# Task prompt:
When you reach the line with "The height and width of the screenshot is (683, 659)." in the data below, begin printing lines exactly, and stop once the line with "Click the '#1" has been printed.

# Stored items:
------------------------------------

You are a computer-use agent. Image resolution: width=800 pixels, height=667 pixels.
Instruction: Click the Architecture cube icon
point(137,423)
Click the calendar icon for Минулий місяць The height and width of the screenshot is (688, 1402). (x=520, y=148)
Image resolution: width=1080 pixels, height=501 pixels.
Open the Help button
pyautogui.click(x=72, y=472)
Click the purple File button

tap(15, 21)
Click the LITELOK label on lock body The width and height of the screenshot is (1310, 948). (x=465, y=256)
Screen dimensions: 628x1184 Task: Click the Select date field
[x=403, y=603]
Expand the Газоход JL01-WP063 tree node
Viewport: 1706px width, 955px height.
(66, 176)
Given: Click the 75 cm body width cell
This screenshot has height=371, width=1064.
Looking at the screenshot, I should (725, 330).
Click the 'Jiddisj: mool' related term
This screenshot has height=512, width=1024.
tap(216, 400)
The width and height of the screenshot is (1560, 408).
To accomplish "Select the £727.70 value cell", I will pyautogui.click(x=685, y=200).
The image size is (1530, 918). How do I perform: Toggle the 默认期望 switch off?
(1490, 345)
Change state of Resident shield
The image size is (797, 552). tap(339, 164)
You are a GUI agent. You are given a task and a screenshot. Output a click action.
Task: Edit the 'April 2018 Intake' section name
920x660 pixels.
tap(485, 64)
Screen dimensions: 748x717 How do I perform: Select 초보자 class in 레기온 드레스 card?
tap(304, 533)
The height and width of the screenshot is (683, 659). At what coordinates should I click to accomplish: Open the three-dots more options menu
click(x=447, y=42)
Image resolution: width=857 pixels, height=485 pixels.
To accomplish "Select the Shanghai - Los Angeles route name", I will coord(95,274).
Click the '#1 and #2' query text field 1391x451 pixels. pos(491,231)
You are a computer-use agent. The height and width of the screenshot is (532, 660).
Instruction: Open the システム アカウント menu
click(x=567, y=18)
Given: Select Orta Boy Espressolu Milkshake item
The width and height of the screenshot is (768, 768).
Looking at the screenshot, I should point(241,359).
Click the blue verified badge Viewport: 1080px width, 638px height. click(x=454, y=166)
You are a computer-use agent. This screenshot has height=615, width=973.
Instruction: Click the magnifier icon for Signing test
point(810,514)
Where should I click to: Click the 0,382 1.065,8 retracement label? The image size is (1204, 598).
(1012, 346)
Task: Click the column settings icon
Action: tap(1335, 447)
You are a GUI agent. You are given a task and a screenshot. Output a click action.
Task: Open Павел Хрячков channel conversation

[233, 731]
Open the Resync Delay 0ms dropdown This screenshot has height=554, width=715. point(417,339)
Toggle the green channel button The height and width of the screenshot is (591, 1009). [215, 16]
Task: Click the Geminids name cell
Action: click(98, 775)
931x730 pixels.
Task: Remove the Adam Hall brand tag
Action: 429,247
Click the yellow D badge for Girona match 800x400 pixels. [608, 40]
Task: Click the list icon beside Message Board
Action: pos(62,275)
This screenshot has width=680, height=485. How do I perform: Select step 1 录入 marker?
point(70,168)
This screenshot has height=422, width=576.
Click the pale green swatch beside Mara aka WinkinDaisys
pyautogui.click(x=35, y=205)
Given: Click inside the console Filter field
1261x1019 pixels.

------------------------------------

# Task response:
The height and width of the screenshot is (683, 659). At what coordinates should I click to accomplish: Open the three-dots more options menu
click(x=447, y=42)
Image resolution: width=857 pixels, height=485 pixels.
To accomplish "Select the Shanghai - Los Angeles route name", I will coord(95,274).
Click the '#1 and #2' query text field 1391x451 pixels. pos(491,231)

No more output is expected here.